Emiliano Campisi: Abbiamo organizzato questo progetto, che si è svolto da febbraio a giugno 2023, con l’obiettivo di offrire ai giovani che operano nel settore sindacale un corso di formazione sui cambiamenti nel mondo del lavoro seguendo la logica delle quattro D che stanno per la decarbonizzazione, il cambiamento demografico, la digitalizzazione e, infine, la democrazia e la partecipazione al lavoro.

Che tipo di contenuti avete trattato nello specifico?

All’interno del percorso formativo – il cui focus erano i lavoratori dipendenti e le famiglie – abbiamo affrontato diverse tematiche come, ad esempio, i cambiamenti climatici a livello di politica europea, italiana e altoatesina in particolare, e gli effetti che questi mutamenti hanno sul mondo del lavoro. La questione è stata trattata anche dal punto di vista sociale, con la crescita dei costi e dei prezzi dell’energia che ha portato alla povertà energetica e a una difficoltà di accesso alla materia prima, e abbiamo quindi analizzato le strategie migliori messe in atto dai vari stati europei per cercare di contenere questi incrementi. Siamo poi passati al tema della transizione energetica con il supporto di esperti provenienti dalla realtà dell’idroelettrico; ci siamo occupati di digitalizzazione riprendendo in mano i dati emersi dal workshop “Buon lavoro 4.0” del nostro Istituto datato 2018 e abbiamo approfondito il fenomeno dell’intelligenza artificiale (AI) con i cambiamenti che porta con sé. È una tecnologia, l’AI, che ha sicuramente luci e ombre, ma che potrebbe andare a influenzare principalmente alcune attività ripetitive e di routine ma di cui spesso si parla superficialmente citando disoccupazione tecnologica e automazione totale del mondo del lavoro, uno scenario che, ad oggi, non sembra plausibile. Abbiamo parlato inoltre del cambiamento demografico, del fatto che in Italia si fanno pochi figli – con l’Alto Adige in controtendenza date le condizioni di vita essenzialmente favorevoli – e dell’impatto di questo cambiamento su lavoro e sul welfare. Infine, la democrazia nelle imprese: abbiamo esaminato il modello austriaco-germanico dei consigli aziendali, mai davvero sviluppato in Italia. Qui, infatti, la partecipazione dei dipendenti è limitata, spesso non incisiva a livello di decisioni strategiche, anche per via del fatto che il nostro Paese è fatto di tante piccole e medie imprese e risulta quindi complicato applicare un sistema di questo tipo. In sostanza: ai giovani abbiamo cercato di dare delle linee di indirizzo che sono prioritarie per il futuro dell’Alto Adige.
--
Istruzioni:
1: Nel testo sul corso di formazione, in quale periodo si è svolto il progetto?
2: Continua il testo sul corso di formazione, riprendendo subito dopo la sua ultima frase.

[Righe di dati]
--
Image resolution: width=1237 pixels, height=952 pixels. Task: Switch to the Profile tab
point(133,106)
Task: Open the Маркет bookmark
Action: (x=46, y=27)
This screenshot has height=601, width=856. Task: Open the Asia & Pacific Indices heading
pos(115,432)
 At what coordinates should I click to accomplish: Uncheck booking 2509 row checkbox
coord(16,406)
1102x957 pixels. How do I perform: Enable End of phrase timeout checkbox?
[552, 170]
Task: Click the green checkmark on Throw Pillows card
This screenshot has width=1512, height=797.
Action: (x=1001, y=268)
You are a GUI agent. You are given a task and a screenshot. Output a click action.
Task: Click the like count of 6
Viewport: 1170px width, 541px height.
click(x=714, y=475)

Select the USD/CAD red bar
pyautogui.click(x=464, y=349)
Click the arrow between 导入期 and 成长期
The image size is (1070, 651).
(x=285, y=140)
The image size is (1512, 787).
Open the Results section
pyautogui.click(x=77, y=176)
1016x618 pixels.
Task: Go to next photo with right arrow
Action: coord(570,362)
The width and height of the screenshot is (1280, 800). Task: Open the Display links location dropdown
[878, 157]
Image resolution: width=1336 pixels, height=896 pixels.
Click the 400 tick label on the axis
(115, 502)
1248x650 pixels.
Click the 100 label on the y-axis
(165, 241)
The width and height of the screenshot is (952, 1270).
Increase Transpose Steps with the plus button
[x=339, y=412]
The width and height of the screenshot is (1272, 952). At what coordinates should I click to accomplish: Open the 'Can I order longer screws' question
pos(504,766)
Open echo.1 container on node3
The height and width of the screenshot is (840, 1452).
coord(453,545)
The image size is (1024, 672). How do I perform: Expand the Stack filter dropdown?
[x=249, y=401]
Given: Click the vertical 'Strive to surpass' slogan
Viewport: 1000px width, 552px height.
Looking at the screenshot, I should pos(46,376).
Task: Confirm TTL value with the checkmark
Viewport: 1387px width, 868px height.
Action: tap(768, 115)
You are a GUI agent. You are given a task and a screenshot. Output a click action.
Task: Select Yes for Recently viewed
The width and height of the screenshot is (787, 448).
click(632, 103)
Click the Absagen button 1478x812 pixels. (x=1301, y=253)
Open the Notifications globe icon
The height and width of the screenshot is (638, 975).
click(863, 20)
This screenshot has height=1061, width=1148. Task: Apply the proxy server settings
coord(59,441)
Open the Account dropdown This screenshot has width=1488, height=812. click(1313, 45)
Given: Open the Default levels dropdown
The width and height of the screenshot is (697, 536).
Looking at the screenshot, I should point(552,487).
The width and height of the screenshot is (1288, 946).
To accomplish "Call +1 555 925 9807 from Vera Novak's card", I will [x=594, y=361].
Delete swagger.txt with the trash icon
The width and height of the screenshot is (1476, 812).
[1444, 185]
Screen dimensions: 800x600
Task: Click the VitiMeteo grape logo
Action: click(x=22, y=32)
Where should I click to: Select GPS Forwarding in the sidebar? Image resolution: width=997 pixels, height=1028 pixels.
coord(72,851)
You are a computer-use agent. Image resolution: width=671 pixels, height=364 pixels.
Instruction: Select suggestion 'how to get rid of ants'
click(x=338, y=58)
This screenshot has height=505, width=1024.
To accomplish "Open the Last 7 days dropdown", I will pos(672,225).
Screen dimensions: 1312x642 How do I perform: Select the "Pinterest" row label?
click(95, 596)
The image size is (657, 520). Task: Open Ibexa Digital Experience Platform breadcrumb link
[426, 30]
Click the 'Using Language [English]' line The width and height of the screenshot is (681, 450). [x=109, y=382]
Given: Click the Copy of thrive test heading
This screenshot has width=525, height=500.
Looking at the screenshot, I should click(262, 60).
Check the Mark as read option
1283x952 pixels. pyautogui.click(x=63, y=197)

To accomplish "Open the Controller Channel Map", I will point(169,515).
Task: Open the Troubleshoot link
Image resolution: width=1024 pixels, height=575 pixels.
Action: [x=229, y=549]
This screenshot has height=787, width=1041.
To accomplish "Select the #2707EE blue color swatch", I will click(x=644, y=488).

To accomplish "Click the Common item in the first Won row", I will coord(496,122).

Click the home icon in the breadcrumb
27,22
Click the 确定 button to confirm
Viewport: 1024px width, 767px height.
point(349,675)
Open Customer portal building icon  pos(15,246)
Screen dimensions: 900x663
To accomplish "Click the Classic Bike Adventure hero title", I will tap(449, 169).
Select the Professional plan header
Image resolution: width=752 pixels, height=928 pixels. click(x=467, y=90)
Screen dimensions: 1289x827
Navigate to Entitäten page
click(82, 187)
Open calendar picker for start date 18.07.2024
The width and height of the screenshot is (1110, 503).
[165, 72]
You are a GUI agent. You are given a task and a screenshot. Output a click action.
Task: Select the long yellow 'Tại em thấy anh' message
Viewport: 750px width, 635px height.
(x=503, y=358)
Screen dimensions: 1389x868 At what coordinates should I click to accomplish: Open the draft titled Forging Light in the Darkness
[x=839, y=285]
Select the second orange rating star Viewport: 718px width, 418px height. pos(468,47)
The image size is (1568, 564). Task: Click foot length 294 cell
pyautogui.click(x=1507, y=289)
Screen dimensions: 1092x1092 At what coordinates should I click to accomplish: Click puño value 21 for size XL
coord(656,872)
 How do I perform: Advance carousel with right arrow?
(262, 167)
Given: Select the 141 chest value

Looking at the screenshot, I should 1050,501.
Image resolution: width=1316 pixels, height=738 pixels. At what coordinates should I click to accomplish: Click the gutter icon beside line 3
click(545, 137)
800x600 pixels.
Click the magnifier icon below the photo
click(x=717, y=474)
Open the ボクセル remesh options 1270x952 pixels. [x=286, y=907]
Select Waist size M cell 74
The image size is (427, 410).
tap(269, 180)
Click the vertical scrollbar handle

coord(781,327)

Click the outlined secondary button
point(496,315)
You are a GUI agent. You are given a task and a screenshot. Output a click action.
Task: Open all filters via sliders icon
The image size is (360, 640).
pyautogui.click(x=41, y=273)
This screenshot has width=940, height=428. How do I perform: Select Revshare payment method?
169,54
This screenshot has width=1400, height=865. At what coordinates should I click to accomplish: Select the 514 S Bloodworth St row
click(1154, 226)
--
Risposte ai compiti:
1: Da febbraio a giugno 2023.

2:
Sono emersi timori da parte dei partecipanti al progetto relativamente ai cambiamenti del mondo del lavoro che avete analizzato?

I corsisti - tutti giovani sotto i 30 anni - erano particolarmente consci di determinati sviluppi a livello tecnologico (e non solo), come ad esempio riguardo l’intelligenza artificiale legata alla tutela della privacy e dei dati dentro e fuori l’azienda. Abbiamo analizzato alcune esperienze provenienti dagli Stati Uniti, osservando che paradossalmente l’AI si utilizza più nel reparto risorse umane che nei dipartimenti finanziari per fare una scrematura iniziale dei curricula. Questi sono sottoposti ad una prima valutazione in base a un algoritmo. Bisogna però specificare che questa è una pratica da tenere sotto controllo e, infatti, l’UE si sta già attivando in questo senso. Dai giovani è arrivata la proposta di inserire in futuro delle clausole nei contratti delle aziende che utilizzano questa tecnologia per assicurarsi che i lavoratori siano tutelati sotto tale profilo.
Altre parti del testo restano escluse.